PROBLEMAS A RESOLVER =>
a - Liste todas as palavras e expressões que aparecem entre aspas no texto sobre a cirurgia de Bolsonaro.
b - Dê continuidade ao texto sobre a cirurgia de Bolsonaro e o caso de Tancredo Neves a partir da última frase apresentada.

TRECHO SELECIONADO =>
"""

(por Ruth Bolognese) – Para quem viveu o período, há 33 anos, tem algo desconfortável nessa decisão médica de adiar a cirurgia de retirada da bolsa de colostomia do presidente eleito, Jair Bolsonaro. As palavras “presidente eleito”, “posse”, “inflamação” e “cirurgia”, mesmo guardando todas as proporções e cuidados, remetem imediatamente ao drama deixado no País por Tancredo Neves.

É claro que o então presidente eleito tinha 74 anos, à época, que se recusou por dias e dias a procurar um hospital e escamoteou a dor abdominal com analgésicos comprados no balcão da farmácia. Mas repete-se, de certa forma, uma circunstância já vivida pelos brasileiros diante da expectativa de um novo governante e mais, sob o signo de uma mudança radical na política – Tancredo era o primeiro presidente civil pós Ditadura.

E o capitão Jair Bolsonaro, no mesmo cenário, só que ao contrário. É o primeiro presidente de origem militar após a redemocratização em 1985.

"""

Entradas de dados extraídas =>
"""

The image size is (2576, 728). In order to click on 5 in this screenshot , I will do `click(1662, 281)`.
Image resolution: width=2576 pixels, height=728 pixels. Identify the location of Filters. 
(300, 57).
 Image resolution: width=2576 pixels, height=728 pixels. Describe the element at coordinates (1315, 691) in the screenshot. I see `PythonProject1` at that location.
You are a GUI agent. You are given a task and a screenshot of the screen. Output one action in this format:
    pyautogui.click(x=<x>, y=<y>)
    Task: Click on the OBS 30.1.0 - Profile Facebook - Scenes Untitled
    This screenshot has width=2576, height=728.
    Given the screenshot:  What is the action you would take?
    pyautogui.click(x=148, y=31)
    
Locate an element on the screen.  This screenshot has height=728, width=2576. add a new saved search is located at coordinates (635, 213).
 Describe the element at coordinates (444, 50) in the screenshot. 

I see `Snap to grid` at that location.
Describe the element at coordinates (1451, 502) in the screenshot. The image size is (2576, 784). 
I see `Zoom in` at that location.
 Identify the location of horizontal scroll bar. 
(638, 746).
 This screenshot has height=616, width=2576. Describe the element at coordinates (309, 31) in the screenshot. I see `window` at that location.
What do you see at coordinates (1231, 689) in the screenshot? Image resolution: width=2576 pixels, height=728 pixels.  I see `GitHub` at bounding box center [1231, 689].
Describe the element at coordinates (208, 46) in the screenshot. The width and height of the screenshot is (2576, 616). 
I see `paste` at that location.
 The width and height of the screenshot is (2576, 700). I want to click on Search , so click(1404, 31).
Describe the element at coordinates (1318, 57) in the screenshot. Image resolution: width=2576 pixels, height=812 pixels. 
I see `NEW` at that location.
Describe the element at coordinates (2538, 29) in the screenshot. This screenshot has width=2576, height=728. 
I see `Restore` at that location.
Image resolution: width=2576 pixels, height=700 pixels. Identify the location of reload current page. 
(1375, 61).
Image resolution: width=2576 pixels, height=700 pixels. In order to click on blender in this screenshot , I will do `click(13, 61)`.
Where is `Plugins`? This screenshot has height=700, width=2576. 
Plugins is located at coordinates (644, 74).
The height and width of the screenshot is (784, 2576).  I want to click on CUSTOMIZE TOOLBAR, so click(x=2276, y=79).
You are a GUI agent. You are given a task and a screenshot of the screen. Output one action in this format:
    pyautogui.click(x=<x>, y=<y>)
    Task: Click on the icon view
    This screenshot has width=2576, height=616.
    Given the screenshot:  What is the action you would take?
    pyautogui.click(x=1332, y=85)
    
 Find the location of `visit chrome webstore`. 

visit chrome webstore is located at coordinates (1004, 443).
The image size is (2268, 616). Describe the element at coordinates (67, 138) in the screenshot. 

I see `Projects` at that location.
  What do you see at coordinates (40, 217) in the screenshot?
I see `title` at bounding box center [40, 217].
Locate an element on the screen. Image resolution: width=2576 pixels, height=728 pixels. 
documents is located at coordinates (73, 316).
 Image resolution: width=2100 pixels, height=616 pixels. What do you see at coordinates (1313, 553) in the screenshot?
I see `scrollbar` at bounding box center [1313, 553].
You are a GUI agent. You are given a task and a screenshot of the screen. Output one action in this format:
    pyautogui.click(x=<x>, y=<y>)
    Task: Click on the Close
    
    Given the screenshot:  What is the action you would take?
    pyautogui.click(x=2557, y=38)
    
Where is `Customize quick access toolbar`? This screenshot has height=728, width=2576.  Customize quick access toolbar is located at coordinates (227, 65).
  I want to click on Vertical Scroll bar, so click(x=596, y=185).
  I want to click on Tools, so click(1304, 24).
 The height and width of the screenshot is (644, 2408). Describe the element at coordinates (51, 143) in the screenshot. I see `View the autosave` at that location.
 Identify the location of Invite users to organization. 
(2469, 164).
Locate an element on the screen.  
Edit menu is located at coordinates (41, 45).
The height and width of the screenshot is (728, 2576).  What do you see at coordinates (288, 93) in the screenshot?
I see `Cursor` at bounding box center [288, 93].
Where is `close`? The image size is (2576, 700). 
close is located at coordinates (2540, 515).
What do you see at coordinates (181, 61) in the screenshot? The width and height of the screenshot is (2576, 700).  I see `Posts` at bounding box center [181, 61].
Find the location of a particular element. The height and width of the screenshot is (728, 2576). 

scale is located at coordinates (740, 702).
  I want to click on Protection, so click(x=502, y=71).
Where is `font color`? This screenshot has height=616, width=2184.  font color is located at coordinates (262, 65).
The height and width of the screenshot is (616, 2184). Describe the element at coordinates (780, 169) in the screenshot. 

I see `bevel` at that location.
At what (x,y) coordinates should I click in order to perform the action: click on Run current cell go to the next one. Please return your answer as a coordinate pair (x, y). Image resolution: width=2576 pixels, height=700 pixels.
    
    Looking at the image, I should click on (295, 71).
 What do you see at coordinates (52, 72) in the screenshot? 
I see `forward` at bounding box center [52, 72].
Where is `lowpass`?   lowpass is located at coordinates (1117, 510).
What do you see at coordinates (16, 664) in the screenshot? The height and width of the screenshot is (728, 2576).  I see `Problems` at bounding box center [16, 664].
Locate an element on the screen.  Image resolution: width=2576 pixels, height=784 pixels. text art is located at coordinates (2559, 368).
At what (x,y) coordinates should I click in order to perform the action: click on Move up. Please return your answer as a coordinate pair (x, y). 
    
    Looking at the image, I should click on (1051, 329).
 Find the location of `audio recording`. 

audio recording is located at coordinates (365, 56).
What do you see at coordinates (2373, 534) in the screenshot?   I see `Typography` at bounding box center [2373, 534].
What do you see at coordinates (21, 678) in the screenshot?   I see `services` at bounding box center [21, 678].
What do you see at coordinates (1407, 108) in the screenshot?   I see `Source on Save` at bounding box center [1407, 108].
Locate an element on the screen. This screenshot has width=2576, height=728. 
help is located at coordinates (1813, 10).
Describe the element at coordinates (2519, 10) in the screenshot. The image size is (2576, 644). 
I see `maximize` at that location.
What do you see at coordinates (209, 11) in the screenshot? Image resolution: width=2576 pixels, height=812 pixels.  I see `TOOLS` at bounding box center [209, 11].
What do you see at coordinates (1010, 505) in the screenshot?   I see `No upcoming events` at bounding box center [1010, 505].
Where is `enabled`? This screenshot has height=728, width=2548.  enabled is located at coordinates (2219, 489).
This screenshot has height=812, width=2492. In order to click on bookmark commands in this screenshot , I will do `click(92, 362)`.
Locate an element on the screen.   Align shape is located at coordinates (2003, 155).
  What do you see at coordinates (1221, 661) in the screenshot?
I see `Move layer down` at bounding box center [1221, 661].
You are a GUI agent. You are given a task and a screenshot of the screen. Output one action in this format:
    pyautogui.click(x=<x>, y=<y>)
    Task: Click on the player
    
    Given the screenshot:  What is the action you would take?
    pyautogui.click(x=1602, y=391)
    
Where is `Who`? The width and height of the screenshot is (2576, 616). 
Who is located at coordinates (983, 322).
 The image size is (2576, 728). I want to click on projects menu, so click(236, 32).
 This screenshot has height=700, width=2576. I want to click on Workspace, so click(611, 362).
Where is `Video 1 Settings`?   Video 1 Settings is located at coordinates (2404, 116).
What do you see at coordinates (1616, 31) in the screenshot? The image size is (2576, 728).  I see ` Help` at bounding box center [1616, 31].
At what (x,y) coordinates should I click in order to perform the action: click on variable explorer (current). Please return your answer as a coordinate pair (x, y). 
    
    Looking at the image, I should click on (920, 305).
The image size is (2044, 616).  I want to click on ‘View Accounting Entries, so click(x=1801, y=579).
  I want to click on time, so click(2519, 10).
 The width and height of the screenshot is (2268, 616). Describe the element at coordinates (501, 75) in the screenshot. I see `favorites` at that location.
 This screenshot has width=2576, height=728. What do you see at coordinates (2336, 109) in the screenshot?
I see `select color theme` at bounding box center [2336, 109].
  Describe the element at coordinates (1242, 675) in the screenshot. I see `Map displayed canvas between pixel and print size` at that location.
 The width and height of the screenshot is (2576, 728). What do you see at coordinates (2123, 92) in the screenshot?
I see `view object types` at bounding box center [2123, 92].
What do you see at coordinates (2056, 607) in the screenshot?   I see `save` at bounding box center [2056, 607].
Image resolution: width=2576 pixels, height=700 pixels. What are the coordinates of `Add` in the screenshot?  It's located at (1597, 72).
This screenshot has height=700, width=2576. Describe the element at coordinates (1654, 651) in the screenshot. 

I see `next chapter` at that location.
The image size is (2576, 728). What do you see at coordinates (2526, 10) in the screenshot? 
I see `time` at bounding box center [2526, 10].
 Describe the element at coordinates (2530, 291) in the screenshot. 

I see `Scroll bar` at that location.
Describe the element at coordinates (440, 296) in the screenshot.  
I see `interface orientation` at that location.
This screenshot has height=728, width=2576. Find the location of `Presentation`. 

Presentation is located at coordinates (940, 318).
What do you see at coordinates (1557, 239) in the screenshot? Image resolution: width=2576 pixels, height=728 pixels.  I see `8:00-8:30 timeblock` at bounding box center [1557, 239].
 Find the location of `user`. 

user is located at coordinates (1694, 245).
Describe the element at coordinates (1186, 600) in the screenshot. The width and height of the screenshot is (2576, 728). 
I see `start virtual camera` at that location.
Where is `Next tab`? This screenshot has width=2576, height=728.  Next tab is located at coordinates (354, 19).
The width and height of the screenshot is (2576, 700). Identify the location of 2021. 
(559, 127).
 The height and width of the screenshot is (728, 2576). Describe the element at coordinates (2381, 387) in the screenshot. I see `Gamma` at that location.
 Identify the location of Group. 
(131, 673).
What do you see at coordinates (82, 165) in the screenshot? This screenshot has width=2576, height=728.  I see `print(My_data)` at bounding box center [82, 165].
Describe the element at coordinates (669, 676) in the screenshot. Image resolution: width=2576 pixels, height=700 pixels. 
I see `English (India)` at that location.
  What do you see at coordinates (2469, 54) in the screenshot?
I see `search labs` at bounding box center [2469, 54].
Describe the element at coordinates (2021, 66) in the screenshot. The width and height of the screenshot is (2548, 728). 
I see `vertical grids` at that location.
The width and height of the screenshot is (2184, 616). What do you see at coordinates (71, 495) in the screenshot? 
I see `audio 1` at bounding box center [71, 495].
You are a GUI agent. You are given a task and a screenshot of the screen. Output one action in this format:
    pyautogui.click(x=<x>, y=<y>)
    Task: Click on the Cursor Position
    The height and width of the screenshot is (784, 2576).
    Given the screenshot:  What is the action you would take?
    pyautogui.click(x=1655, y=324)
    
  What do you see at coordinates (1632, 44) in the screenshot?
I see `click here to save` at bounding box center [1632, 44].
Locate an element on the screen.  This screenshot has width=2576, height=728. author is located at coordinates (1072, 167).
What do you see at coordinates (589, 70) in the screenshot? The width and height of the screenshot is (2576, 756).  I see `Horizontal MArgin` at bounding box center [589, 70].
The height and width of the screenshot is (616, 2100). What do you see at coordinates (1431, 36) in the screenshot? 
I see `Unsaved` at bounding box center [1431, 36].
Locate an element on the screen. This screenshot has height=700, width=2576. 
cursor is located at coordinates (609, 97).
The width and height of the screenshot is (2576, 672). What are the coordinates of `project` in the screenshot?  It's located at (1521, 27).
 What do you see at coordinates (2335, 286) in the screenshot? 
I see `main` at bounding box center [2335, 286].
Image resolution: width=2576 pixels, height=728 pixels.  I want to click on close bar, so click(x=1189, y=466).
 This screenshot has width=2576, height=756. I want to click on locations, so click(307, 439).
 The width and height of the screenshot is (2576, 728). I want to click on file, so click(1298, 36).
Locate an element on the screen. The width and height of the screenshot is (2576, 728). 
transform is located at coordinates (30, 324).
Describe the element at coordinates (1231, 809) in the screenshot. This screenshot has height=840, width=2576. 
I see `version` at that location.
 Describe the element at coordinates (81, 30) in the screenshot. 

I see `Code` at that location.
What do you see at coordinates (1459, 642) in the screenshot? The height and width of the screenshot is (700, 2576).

"""

RESPOSTAS POR ITEM =>
a - "presidente eleito", "posse", "inflamação", "cirurgia"

b -
Jair Bolsonaro tem 63 anos, é homem saudável, foi e continua sendo acompanhado pelos melhores profissionais de saúde do país, mas continua apresentando inflamação abdominal depois do atentado em Juiz de Fora.

E mais semelhança com o passado: Bolsonaro terá que deixar a presidência para o vice, general Mourão, quando se submeter à cirurgia para a retirada da bolsa, depois da posse e em data ainda indefinida. O último vice, José Sarney, que assumiu o cargo após uma cirurgia abdominal do titular, ficou 5 anos no poder.